This information helps confirm why collectors, dealers, museums, and representatives of displaced religious and ethnic minorities are treated as outsiders to the process of imposing import restrictions on cultural goods. It also suggests there needs to be far more transparency about how import restrictions are processed. For example, information has also come to light that raises the question whether these advocacy efforts have been leveraged to benefit the Antiquities Coalition’s founder’s for-profit business interests.[8]
What is the solution? Collectors must remain engaged and continue to make common cause with representatives of religious and ethnic minorities. They have far better political contacts and find more sympathy for their message based on the injustice of the U.S. Government recognizing the rights of authoritarian governments over their victims. In any case, it is also imperative that collectors continue also to make their concerns known to members of Congress and the executive branch, pointing out to be effective and just, any cultural policy must account for and show respect all interests, not just those of archaeological advocacy groups aligned with foreign cultural bureaucracies.
This article is based on several posts from the Cultural Property Observer blog. For a related story, see Aninika Backe, Interrelations in the Protection of Cultural Property—The American Way, Coins Weekly (May 10, 2017)[9].
Attorney Peter K. Tompa serves as both the Ancient Coin Collectors Guild’s and the Global Heritage Alliance’s executive director. He practices law at his own firm in Washington, D.C. He has appeared in numerous trial and appellate courts. He has lobbied members of the U.S. Congress and the Executive Branch in an effort to ensure that his small business clients receive fair treatment from federal regulators. His advocacy has received notice in the media, including the New York Times, the New Yorker, the Art Newspaper, CBS News and the Voice of America. He has written and lectured about cultural property issues. He is a contributor to K. Fitz Gibbon ed., “Who Owns the Past?” (Rutgers 2005). He also currently serves as a board member of the Committee for Cultural Policy and as co-chair of the American Bar Association’s Art & Cultural Heritage Law Committee.

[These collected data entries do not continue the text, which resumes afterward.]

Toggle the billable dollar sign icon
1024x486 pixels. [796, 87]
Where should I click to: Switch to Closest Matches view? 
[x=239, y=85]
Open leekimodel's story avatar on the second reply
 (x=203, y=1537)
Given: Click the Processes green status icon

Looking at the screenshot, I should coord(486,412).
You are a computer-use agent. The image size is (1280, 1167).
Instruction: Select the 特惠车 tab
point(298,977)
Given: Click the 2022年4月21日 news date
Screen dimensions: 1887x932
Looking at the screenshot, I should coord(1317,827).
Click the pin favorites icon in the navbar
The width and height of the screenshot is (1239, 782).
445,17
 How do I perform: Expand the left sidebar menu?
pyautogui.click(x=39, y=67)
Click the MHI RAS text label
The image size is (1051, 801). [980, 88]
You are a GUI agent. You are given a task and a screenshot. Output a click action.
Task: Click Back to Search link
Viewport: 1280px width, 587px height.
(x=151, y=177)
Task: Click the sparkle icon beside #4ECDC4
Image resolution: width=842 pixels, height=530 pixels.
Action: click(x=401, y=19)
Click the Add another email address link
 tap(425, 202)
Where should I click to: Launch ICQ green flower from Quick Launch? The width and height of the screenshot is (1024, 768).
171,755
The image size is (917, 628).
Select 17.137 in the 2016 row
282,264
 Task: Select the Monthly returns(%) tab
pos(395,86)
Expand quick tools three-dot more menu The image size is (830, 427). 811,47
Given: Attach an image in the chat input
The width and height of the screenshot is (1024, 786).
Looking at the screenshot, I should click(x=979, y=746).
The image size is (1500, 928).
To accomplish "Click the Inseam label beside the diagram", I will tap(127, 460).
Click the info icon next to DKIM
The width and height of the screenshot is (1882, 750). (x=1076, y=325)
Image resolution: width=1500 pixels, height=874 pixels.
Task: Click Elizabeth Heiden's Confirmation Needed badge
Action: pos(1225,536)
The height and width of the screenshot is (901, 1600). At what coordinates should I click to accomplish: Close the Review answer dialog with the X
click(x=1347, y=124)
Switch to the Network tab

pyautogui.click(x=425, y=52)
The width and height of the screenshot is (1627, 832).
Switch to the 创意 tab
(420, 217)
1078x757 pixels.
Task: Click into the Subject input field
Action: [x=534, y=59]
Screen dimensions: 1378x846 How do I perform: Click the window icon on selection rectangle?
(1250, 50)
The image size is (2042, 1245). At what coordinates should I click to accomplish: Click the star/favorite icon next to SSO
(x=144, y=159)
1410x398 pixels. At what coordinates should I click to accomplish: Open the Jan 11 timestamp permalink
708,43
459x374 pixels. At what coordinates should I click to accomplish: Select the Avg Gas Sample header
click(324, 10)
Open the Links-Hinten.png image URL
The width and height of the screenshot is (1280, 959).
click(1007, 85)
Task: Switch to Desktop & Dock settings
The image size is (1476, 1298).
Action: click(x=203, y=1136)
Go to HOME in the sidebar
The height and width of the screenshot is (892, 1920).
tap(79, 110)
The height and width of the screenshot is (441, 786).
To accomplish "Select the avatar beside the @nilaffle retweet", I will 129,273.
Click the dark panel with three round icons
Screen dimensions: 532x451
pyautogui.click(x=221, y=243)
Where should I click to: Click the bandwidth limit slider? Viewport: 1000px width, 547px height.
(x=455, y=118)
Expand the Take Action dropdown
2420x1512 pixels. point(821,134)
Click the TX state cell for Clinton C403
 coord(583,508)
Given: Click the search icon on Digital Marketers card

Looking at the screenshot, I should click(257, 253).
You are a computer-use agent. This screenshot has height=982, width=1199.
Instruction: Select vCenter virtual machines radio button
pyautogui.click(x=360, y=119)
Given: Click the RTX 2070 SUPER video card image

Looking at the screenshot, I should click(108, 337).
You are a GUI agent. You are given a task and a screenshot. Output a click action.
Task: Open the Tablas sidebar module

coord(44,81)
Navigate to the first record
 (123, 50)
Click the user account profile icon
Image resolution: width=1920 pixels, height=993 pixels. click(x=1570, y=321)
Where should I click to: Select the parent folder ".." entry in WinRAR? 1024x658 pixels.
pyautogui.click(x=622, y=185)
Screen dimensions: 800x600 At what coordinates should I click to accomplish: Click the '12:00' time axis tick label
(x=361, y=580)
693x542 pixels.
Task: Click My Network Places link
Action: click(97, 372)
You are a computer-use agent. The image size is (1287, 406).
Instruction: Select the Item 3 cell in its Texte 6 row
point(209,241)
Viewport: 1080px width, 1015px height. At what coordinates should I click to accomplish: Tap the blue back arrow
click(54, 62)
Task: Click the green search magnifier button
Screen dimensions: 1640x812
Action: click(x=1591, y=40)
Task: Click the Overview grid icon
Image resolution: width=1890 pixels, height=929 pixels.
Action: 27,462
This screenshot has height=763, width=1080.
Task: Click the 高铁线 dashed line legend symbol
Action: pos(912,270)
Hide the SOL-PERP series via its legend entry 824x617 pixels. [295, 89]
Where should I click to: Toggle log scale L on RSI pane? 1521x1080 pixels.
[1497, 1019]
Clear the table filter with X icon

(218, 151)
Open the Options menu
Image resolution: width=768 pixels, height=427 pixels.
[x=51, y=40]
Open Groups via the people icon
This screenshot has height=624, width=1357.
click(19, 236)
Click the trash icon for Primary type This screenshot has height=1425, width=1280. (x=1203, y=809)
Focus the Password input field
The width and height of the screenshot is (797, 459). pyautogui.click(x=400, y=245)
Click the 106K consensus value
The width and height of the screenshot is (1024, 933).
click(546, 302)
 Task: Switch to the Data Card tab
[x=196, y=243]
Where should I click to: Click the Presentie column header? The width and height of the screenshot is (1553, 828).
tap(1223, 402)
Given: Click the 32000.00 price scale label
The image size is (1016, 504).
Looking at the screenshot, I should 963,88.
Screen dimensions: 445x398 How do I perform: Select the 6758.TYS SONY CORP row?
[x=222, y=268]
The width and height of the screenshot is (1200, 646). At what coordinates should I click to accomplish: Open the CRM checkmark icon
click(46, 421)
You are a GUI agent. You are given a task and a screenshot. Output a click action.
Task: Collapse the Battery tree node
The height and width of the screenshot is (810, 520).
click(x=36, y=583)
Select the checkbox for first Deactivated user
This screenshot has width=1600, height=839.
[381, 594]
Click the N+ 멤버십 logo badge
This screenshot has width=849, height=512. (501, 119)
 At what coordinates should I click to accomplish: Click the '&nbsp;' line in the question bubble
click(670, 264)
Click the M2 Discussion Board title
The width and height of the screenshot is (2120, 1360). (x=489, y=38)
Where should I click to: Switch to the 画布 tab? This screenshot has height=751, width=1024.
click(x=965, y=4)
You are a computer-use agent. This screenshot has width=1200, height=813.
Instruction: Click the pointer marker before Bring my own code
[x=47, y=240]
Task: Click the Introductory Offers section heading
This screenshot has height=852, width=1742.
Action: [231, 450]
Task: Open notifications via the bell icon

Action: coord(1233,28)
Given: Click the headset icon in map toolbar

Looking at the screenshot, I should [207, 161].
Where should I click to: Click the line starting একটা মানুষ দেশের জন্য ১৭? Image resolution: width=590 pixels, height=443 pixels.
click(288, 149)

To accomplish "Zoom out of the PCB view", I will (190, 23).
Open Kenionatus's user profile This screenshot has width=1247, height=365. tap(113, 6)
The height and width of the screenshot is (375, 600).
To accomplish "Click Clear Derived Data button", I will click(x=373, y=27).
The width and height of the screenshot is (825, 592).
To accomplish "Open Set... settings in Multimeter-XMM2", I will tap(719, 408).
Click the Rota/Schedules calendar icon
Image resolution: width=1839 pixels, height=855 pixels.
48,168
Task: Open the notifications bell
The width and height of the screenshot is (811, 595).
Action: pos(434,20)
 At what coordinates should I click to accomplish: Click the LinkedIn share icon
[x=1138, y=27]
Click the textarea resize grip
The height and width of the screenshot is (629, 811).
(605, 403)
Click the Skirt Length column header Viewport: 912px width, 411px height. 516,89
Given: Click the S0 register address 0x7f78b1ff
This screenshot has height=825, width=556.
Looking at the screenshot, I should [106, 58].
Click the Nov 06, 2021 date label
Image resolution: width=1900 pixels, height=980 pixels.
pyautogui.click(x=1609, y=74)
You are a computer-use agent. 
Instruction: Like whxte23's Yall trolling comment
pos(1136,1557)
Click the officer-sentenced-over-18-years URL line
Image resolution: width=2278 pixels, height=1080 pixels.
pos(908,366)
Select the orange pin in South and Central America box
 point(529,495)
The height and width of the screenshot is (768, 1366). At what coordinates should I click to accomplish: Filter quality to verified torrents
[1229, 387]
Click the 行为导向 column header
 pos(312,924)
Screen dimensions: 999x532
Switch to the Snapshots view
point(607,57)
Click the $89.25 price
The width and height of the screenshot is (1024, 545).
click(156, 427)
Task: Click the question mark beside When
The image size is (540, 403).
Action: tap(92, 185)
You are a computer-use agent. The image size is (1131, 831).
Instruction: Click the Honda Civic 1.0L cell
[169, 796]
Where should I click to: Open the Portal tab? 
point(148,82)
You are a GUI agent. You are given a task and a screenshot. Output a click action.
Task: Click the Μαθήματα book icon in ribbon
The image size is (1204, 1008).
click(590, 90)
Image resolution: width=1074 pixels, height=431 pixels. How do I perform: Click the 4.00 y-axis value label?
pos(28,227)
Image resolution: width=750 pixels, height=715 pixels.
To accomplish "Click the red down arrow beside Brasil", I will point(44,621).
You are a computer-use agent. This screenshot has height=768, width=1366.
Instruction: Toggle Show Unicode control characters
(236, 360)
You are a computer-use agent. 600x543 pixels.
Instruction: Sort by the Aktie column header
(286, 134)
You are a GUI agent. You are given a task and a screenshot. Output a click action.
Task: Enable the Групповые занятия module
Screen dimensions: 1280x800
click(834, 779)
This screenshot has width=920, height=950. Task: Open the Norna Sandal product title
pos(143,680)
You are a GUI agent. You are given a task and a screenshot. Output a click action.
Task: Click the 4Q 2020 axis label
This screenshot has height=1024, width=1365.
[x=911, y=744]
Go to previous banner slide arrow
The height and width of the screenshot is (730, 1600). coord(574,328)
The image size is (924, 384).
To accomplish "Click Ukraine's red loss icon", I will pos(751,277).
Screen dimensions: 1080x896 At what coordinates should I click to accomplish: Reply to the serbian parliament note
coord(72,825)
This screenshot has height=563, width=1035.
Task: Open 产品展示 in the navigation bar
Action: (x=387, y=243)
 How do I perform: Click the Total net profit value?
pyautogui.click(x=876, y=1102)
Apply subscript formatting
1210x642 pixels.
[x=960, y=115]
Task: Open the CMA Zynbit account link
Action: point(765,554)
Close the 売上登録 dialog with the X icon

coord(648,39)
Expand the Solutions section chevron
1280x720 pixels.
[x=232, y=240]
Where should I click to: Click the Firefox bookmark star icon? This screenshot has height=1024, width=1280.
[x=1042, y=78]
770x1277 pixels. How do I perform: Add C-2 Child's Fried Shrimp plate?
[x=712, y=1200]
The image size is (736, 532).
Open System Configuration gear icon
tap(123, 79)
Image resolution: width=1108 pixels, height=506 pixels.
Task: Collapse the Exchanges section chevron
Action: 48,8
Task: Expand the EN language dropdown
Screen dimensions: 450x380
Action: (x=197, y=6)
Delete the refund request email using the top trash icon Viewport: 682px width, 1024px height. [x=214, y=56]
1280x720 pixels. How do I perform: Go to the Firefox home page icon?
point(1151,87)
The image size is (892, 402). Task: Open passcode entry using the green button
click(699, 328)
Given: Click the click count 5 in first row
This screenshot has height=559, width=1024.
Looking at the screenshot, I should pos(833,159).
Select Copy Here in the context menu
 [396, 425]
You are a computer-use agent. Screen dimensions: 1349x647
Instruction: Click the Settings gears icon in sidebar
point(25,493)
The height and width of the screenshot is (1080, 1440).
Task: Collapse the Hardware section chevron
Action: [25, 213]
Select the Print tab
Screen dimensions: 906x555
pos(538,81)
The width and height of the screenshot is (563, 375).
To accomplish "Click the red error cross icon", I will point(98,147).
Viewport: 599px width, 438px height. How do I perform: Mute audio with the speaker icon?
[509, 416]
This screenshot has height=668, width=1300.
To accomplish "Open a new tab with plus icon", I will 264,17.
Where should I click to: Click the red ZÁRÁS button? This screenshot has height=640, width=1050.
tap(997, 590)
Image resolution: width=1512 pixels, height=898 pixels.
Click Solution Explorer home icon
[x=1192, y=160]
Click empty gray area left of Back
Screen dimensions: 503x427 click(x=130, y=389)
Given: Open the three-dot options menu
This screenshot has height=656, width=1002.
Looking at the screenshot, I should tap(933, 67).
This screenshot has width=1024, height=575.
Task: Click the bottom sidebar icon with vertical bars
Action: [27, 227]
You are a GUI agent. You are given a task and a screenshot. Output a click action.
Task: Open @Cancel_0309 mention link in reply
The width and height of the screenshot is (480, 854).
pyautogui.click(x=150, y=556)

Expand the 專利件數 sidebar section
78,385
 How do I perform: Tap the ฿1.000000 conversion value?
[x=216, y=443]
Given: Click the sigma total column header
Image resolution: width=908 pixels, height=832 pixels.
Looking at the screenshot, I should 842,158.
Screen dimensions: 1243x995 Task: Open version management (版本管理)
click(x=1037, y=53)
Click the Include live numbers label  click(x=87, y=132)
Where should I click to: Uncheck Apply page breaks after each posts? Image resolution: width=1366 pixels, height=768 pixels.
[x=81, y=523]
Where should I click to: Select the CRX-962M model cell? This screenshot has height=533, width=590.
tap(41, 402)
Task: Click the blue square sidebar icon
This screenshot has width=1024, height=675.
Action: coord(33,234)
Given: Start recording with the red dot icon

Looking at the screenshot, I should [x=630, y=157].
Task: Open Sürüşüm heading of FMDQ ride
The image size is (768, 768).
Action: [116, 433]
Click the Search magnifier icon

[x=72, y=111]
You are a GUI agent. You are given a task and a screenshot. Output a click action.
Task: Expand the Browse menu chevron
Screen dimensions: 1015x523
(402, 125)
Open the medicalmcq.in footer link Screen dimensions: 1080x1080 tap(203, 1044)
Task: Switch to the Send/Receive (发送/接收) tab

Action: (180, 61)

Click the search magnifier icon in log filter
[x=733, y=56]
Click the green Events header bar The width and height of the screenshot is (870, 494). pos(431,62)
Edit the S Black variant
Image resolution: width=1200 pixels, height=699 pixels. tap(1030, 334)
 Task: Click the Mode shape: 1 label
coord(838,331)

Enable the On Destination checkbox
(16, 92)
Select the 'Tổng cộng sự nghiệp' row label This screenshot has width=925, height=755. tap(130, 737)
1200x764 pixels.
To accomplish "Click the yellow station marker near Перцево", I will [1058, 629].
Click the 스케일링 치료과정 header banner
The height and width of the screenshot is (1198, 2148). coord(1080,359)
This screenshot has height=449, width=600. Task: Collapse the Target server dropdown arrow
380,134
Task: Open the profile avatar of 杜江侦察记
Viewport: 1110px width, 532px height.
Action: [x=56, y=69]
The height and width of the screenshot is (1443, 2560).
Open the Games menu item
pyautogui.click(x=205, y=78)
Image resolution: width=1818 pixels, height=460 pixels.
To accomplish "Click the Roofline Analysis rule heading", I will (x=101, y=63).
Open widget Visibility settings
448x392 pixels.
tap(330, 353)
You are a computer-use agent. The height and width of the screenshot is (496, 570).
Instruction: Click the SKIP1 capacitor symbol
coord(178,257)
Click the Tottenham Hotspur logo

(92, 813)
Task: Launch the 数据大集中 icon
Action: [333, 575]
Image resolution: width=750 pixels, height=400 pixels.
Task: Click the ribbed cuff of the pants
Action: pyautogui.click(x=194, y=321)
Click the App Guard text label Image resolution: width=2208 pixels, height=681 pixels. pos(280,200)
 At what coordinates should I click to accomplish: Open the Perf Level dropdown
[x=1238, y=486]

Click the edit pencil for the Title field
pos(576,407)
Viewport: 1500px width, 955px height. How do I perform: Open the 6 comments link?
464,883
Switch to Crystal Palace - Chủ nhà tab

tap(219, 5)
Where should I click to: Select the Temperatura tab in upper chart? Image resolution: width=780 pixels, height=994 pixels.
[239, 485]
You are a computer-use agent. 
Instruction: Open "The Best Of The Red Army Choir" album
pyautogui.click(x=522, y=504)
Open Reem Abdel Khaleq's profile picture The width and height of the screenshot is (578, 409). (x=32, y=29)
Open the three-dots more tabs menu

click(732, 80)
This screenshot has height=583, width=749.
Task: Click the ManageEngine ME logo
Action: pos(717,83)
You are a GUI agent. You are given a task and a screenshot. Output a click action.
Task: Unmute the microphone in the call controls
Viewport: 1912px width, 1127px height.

For more about the ACCG, see https://accguild.org/ and Global Heritage Alliance, see https://global-heritage.org/
[1] 19 U.S.C. §§ 2601, 2602 (a) (1)
[2] Id.
[3] See “Cultural Property Treaty Legislation,” Hearing before the House Subcommittee on Trade of the Committee on Ways and Means, 96th Cong., 1st session on HR 3403. p. 8.
[4] See Signing of the U.S.-Jordan Cultural Property Agreement, U.S. Embassy in Jordan (December 17, 2019), available at https://jo.usembassy.gov/signing-of-the-u-s-jordan-cultural-property-agreement/ (last visited March 29, 2021)
[5] See Antiquities Coalition’s #CultureUnderThreat Conference, The Antiquities Coalition (September 12, 2016) available at https://theantiquitiescoalition.org/antiquities-coalitions-cultureunderthreat-conference/(last visited March 29, 2021).
[6] See Minutes and Transcript from the Quarterly Public Meeting on the Release of the 2019 Comprehensive Annual Report on Public Diplomacy and International Broadcasting, U.S. Advisory Commission on Public Diplomacy Quarterly Meeting (January 23, 2019), available at https://www.state.gov/acpd-official-meeting-minutes-january-23-2020 (last visited March 29, 2021).
[7] See Antiquities Coalition Form 990, Schedule I, Part II, Grants and Assistance to Domestic Organizations and Domestic Governments, available at https://projects.propublica.org/nonprofits/organizations/471206934 (last visited March 30, 2021).
[8] See https://www.basilinna.com/insights/press-release-edelman-and-basilinna-partner-to-offer-integrated-china-and-middle-east-focused-public-affairs-and-communications-services (last visited March 29, 2021).
[9] Aninika Backe, Interrelations in the Protection of Cultural Property—The American Way, Coins Weekly (May 10, 2017)[9] available at https://coinsweekly.com/interrelations-in-the-protection-of-cultural-property-the-american-way/ (last visited March 30, 2021)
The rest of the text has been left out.